My staff lets out a collective, resigned sigh when they hear the word “meeting.” I don’t blame them. Our clinic meetings are either time wasters or a platform for ranting. How can we make them count?
The common thread in all good meetings is ACTION. Here are the basics:
- Meet only if necessary. Meetings aren’t the place to socialize. Avoid a gathering if the same information can be covered in a memo, email, or brief report.
- All meetings must have clear objectives. Outline the specific results you aim to achieve.
- All meetings must have an agenda. Organize the objectives so as to keep the meeting on track. Assign presenters and allot times for each topic.
- Watch the clock. Start on time. Don’t run over. Limit after-hour meetings.
- Circulate information about the meeting to everyone beforehand.
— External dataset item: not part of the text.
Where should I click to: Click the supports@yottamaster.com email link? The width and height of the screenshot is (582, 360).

Include the objectives, agenda, time, date, location, background information, and required preparation. This will make it easy for everyone to participate actively and meaningfully.
- Be a role model for good communication! Protect the self-esteem of participants by stopping any public criticism. Let everyone have a chance to speak, and facilitate skillfully so that one person doesn’t grandstand. Don’t use group pressure to force decisions.
- Take notes. Record assignments and decisions. Circulate the notes to everyone afterward.
Holding a meeting doesn’t have to be a major production. A 15-minute meeting can be highly productive if you focus on the issue at hand and concentrate on reaching a workable solution. Meetings are a powerful way to figure out — together — how to do something better.